The Scottsdale centenarian has come a long way from the cotton farms of Clarksdale, Mississippi, where he was born in 1922. Even when he was a child, stories were an important part of his life.
“I was an avid reader and a very adventurous kid,” he says. “And I wanted to do everything I could read about.”
But it wasn’t until the events of Dec. 7, 1941, that Baker had the opportunity to experience the world beyond the Magnolia State.
“When Pearl Harbor was bombed, we all joined the service,” he recalls.
Baker chose the Marine Corps for the simple reason that one of his engineering classmates was a Marine recruiter. He remembers the date he officially joined up: Sat., April 4, 1942.
His military career took him to Hawaii, Guam, Ulithi Atoll (now part of Micronesia), and Guadalcanal. After the war, he spent 30 years with the National Oceanic and Atmospheric Administration Commissioned Officer Corps—a scientific agency overseen by the Department of Commerce. Initially responsible for making maps from aerial photography, the job would take him to far-flung destinations such as Alaska, Iceland, and the North Pole. Four years at Brookhaven National Laboratory doing surveying for a fusion project came next, followed by a year selling GPS systems.
Even though his travels sent him around the globe, the most important thing in his life was his family: his wife, Janet, and his two children, Michael and Sally.
“While I was gone, Janet would read to them, but when I came back, they’d say, ‘Daddy, tell us your stories,’” he remembers. “Fast-forward to my son getting married and he and his wife having a little girl. One day, Michael called me and said, ‘Dad, why don’t you write down the story of Herman the worm (for your granddaughter).’”
And that’s how Baker wrote his first children’s book.
The Write Stuff
In 2018, Baker published The Silly Adventures of Petunia and Herman the Worm. The story about a young girl, Petunia, who befriends a talking caterpillar evolved from one of the bedtime story Baker would tell his children. It was inspired by Baker’s own youth.
“I reached back to when I was about 10,” he recalls. “We raised a lot of dill, and there were these enormous caterpillars on (the field). When I thought they were about ready to go into the pupa stage, I’d pick them, put them into a shoe box and keep feeding them until they spun their cocoons. Then two weeks later, they’d come out as black butterflies, swallowtails. I’d take them outside, and they’d fly away.”
While The Silly Adventures is chapter book for students in grades two through five who already are reading, Baker was concerned about those kids who are just beginning their educational journey.

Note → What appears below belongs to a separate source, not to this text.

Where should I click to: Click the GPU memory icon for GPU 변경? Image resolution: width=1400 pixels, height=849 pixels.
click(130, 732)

“Reading is the foundation for all learning,” he states. “If you can’t read, you can’t go anywhere. There’s no advancement.”
Growing up, reading was an important part of Baker’s life.

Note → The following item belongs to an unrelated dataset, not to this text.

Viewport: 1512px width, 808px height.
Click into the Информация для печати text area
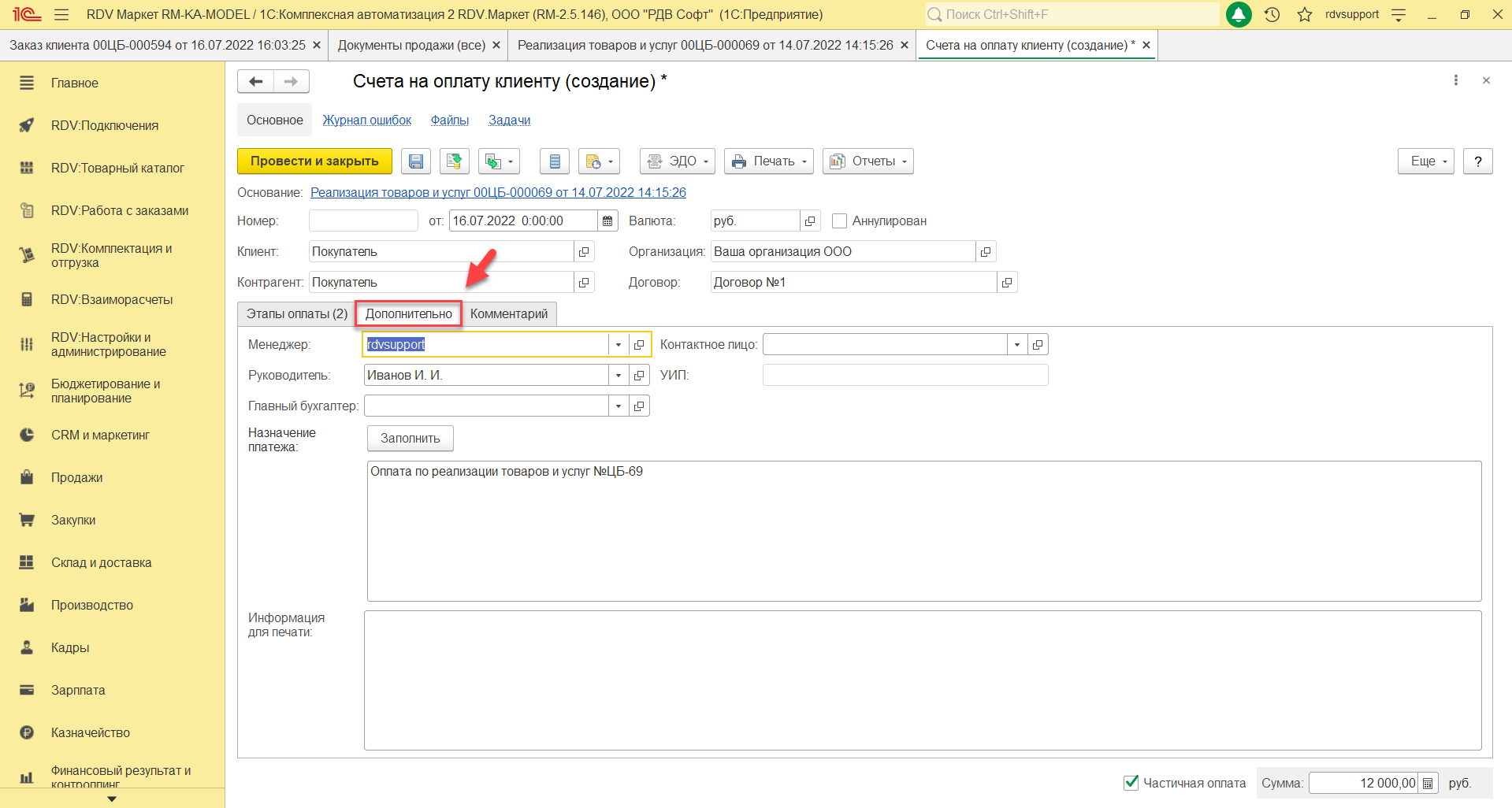point(922,680)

“We weren’t rich enough to have encyclopedias, so the library became our best friend,” he says.
He recalls spending long hours in the school library, choosing books, writing book reports and getting help with his studies from the librarian.
“We read a lot in high school,” he says. “And I don’t recall any of the students having problems reading.”
The Grand Canyon State consistently ranks low for public education, which spurred him to action.
“When I saw how dismal the scores were, I asked myself, ‘What can I do to help?’” Baker remembers. “I thought maybe I could write a story for little children that would encourage them to start learning to read.”
Mining his past once more, he landed on memories of a pet rat he had when he was young. “She was about six inches long, and she was the cleanest thing you ever saw,” he says fondly. “My mother wouldn’t let me take her into the house, so I had to keep her outside.”
The book, Oscar the Mouse, quickly became a top seller on Amazon.
In 2022, Baker released a coloring book featuring the adventures of Oscar and his friends, and last year, he published the second book in the series, Oscar Goes to the Vet.
Baker currently is working on his fourth title, a chapter book in the same vein as Mark Twain’s The Adventures of Tom Sawyer inspired by his own childhood exploits.
“At one school, a little boy about age 4 didn’t know how to say ‘thank you,’ so he gave me a big hug,” Baker says. “To have an influence on kids, and to get compliments from the parents, goes deep to my heart.”
“I’ve had a great life,” he adds. “I just want to leave this world a little bit better than I found it, and I hope I have.”
“I was an avid reader and a very adventurous kid.”
“I just want to leave this world a little bit better than I found it.”